Even if the last time you “solved for x” was in your final school algebra test, you make use of it every day. It drives the Internet and it’s buried in all our technological devices. You solve equations all the time. Not by scribbling marks on paper, for the most part, but by moving your fingers on the screen of your mobile phone. Every time you use Google or Facebook, make a phone call, buy something online from Amazon or Walmart, ship a package by UPS or FedEx, or book a flight, the company’s computer converts your input into an equation—your equation, with your name attached to it—and solves it for you, to execute your request.
That’s the world we have created through many centuries of largely curiosity-driven “pure research” into “esoteric questions” about “abstract concepts,” seemingly having nothing to do with the everyday world.
The early development of algebra was largely a product of the medieval Muslim Empire. (Hence the original Arabic name al-jabr.) The Caliphs understood that you don’t judge in advance the importance of intellectual pursuit. You support it all. That’s why, in the ninth century, the Caliph asked a mathematician in Baghdad by the name of al-Khwārizmī to collect what was known about the method and write a book that preserved and explained it. That was the world’s first algebra textbook.
For all my life, the United States followed the same principle, and as a result became the world leader in the advancement of science, technology, and medicine. It became a magnet for researchers all over the world, and I was one of a great many who were invited to cross the ocean and do our part, with most of us staying.
Sadly, we have now elected to abandon that belief—with a vengeance. The US no longer seeks the world’s best to immigrate here. The pressure is for us to leave. Funding for research into science, technology, and medicine has been slashed. And the government demands fine-grained control of what research is done—an approach that led to the collapse of the Soviet Union after endless crop failures and then the Chernobyl nuclear disaster.
After our collapse, it will then be up to one or both of Europe and China (and possibly India down the line) to take on that leadership role. The steady (and growing) migration of scholars from the US to Europe, and a European-leaning Canada, we are now witnessing means the change of world STEMM leadership (the second M is for medicine) is going to be fast. Indeed, Europe is inviting talent every bit as aggressively as the US did throughout my lifetime.
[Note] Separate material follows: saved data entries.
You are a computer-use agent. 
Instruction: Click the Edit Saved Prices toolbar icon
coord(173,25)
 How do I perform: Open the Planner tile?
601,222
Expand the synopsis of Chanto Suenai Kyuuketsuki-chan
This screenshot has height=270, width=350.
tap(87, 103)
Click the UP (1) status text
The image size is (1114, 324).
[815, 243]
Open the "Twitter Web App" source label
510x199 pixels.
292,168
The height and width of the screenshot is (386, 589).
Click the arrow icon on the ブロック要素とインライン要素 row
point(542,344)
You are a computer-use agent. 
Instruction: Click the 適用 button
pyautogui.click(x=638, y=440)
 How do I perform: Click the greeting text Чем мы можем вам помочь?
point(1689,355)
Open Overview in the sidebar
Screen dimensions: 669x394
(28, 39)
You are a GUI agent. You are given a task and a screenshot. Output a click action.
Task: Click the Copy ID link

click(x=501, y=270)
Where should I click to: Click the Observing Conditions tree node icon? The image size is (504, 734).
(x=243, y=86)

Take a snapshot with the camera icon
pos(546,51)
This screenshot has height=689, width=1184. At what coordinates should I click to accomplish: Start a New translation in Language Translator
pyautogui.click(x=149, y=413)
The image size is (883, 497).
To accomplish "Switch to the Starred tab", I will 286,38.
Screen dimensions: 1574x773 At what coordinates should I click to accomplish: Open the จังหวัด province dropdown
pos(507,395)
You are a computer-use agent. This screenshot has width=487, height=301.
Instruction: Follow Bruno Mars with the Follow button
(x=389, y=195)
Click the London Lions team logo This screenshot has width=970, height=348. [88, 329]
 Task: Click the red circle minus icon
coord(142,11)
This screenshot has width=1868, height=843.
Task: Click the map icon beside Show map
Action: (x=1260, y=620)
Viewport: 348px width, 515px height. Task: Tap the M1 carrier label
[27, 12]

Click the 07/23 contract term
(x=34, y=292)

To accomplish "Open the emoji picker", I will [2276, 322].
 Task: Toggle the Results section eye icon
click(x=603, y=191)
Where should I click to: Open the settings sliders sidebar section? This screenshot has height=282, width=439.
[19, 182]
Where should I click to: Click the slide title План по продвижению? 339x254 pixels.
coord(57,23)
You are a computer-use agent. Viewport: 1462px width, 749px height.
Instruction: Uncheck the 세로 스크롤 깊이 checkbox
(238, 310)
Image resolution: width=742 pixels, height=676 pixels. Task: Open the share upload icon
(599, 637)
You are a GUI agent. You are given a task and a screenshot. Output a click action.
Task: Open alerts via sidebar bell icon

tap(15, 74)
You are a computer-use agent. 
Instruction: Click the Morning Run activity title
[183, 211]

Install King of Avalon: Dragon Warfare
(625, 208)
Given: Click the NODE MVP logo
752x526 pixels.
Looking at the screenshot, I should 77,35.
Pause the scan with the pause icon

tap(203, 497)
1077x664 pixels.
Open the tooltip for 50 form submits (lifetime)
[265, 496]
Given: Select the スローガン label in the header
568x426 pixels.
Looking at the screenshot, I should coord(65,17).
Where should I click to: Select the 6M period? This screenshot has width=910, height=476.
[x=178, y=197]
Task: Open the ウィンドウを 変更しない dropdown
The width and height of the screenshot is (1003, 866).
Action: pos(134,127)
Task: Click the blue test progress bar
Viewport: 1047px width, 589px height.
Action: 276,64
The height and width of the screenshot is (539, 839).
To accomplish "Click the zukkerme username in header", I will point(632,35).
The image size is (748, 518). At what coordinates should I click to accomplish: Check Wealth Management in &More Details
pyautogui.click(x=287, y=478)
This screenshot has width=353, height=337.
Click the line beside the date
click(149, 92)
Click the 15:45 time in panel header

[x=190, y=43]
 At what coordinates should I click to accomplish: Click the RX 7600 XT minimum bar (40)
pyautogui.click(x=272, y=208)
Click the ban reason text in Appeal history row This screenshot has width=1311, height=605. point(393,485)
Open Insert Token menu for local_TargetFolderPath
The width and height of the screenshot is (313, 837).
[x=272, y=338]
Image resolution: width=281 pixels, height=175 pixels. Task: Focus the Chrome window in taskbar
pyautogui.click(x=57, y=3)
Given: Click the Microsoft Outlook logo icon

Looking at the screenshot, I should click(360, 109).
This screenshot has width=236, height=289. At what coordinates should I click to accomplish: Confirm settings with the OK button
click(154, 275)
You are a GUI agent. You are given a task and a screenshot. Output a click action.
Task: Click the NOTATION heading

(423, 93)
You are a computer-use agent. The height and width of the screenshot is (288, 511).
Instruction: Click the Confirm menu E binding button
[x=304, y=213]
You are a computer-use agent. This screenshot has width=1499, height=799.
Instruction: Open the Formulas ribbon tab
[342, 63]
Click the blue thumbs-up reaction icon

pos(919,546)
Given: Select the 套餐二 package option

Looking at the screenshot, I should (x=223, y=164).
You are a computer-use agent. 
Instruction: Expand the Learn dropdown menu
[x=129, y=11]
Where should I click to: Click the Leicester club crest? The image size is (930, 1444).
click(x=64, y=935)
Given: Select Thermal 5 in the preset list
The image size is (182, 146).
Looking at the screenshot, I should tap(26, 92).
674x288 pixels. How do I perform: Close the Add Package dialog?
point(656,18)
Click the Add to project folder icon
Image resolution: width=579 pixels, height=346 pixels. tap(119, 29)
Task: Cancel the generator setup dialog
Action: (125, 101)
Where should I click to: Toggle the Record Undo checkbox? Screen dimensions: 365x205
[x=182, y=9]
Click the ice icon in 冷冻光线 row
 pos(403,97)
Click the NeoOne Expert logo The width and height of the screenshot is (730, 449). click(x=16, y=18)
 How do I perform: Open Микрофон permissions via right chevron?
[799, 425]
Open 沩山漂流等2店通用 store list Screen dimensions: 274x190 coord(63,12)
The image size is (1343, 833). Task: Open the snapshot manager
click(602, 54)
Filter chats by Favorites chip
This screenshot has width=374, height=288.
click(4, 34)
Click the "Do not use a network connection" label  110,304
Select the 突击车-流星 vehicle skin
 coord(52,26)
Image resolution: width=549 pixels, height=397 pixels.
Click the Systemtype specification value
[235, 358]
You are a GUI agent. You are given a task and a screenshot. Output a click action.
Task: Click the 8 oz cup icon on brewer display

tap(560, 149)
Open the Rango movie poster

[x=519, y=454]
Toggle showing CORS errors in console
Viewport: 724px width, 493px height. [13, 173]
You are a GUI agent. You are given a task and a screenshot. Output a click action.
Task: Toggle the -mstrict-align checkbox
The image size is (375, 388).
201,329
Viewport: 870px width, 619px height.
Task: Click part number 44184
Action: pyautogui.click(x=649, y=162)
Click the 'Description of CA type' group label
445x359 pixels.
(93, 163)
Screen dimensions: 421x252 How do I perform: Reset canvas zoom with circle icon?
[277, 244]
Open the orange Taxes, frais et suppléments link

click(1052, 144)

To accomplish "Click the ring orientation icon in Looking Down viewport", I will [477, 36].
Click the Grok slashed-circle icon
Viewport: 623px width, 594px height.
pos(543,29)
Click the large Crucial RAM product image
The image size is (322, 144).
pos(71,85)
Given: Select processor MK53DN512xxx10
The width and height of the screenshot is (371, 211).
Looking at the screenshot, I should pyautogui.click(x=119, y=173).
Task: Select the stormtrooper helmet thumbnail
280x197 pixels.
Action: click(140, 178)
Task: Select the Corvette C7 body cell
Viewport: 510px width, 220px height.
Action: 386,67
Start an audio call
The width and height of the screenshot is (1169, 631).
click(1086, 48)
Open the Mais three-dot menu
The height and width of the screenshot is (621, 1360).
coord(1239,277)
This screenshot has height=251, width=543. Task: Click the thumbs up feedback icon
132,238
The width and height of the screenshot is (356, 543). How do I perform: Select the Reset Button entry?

This is surely going to be a much faster transfer of global leadership. The speed of massive change possible today is another consequence of the word we have built out of abstract ideas. Ideas come from, and reside in, human heads. Given the current pressure, a steady stream of talented individuals on airplanes will do it in months, not the years of the twentieth century and the centuries before then. The power shift of today’s global societal revolution is going to be rapid. If you blink, you’ll miss it.